I am a strength training addict. When I’m not training, I’m training other people, reading about training or daydreaming I’m training and, if I walk past a gym, I envy the people inside because they’re training and I’m not. But before I start coming across as a complete lunatic, I’ll tell you why weight training changed my life and it can change yours too.

Lifting weights has transformed my body shape. I’m now the proud owner of broader shoulders, a smaller waist and a perkier rear, plus I can eat five healthy meals a day without stressing about every morsel I put inside my mouth. When most women try to lose fat, they start jogging or some other form of cardio. If you want to lose fat, you must focus on burning calories, right? Wrong! By building muscle your body will become a fat burning furnace, using the food you eat for growth and recovery rather than feeding greedy fat cells.

But it’s not just the physical benefits of weight training that have been so important to me; it’s the mental benefits. Weight training gave me positive goals to work towards – my first pull up, 50 push ups, squatting twice my body weight. These memorable personal records gave me a far greater high than the hours I once spent jogging trying to burn off that third hobnob.

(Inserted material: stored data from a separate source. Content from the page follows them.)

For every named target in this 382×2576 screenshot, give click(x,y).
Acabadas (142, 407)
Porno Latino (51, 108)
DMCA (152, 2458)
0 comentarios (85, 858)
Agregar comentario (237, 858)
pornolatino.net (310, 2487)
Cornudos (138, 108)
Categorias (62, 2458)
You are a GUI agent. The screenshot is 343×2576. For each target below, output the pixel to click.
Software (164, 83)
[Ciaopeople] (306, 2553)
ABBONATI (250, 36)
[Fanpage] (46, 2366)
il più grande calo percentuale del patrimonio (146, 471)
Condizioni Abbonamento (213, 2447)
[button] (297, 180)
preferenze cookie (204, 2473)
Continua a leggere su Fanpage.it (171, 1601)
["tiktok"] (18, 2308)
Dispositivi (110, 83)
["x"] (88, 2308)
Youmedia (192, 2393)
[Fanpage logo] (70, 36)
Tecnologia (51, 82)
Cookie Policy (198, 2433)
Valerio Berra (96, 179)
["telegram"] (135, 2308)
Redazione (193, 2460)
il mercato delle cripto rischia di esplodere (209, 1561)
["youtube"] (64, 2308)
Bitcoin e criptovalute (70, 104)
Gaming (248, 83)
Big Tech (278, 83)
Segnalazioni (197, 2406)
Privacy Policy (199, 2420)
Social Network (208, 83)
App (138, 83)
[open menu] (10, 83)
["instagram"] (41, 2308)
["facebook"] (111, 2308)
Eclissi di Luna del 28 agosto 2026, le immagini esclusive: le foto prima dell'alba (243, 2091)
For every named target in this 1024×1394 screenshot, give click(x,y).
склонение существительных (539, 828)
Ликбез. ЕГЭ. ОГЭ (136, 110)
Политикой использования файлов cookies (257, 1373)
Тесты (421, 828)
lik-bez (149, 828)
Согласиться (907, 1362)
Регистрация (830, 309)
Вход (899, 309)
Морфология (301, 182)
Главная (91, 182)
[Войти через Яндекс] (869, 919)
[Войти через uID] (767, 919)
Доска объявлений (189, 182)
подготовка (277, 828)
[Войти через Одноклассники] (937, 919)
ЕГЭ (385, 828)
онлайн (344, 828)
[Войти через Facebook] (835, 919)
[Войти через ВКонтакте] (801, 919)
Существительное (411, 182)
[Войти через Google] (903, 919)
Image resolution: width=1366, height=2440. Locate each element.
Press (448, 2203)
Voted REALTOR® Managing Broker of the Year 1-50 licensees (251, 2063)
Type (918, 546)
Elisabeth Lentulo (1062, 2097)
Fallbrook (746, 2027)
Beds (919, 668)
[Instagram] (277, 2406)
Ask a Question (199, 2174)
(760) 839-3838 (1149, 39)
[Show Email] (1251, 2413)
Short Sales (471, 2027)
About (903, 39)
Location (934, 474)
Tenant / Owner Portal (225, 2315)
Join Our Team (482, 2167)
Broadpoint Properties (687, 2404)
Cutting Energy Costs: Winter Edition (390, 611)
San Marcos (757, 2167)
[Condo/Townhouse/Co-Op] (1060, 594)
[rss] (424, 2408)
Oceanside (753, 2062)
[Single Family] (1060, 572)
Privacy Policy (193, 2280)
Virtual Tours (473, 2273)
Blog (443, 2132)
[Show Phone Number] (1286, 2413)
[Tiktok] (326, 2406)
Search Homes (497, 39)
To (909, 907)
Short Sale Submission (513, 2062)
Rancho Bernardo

Proving my mettle in the gym has given me confidence and a will to succeed in every area of my life. It’s made me think twice when I say ‘I can’t’. When I’m tired, it gives me energy. When I’m stressed, it gives me positivity. When I feel like quitting it reminds me that, if I work hard, anything is possible. Here are a few secrets to succeeding in the gym and building your dream body:

  1. Feed the muscle. You can bust a gut performing perfect daily workouts, but if your muscles aren’t fed, they won’t grow. Diets and strength training don’t mix – hurrah! If you want to build your dream body, you must eat enough protein and calories to support your training.
  2. Make strength training your priority. Zumba, spin, pole dancing, sumo fitness…ok, I made that last one up! The fitness world offers a plethora of choice and it’s tempting to taste every flavour. However, if you want to build muscle, weight training must be your focus. Intense cardiovascular classes may even interfere with your muscle-building efforts, so skip the sweaty studios and head for the iron. Read The Basics: Cardio for more info
  3. Lift more weight. Progressive overload or lifting more weight is the key driver of muscle growth. Working to fatigue, changing your workouts or throwing in supersets or other fancy antics won’t benefit you as much as increasing the weight on the bar. With every workout, aim to slightly increase the load lifted or at least perform an extra rep. For those who lift regularly, working in the 4 to 6 rep range (80 per cent of your one rep max) has been proven most effective. Intermediate lifters should stick to 6 to 12 reps. Beginners should start at 12 plus reps and lower their numbers as they are able to increase the weights. When you reach your final rep, you should feel as if you can perform a maximum of one or two more. If there’s plenty still in the tank, you need to lift more.
  4. Focus on compound lifts. Squats, deadlifts and bench presses will help you reach your goals far quicker than sitting on the leg extension machine or performing endless bicep curls. These exercises have their place, but the bigger lifts activate multiple muscle groups, giving you more bang for your buck in less time.
  5. Don’t quit! Unfortunately two weeks in the gym will not transform your body. For your training programme to provide the results you want, you must perform three to five strength workouts every week, without fail. No matter whether you have had a bad day at work, you’ve stubbed your toe or the dishwasher needs emptying, your training sessions are non-negotiable.
  6. Rest. Just as you need to train, you need to rest. When you lift weights, you cause tiny tears in the muscle fibres which need time to repair and grow back stronger. If you don’t give your body sufficient rest, you will hinder this process. It takes the body two to seven days to fully repair muscles subjected to weight training. Three full body strength workouts or four upper/lower body split sessions per week is ideal. One complete rest day every week is essential.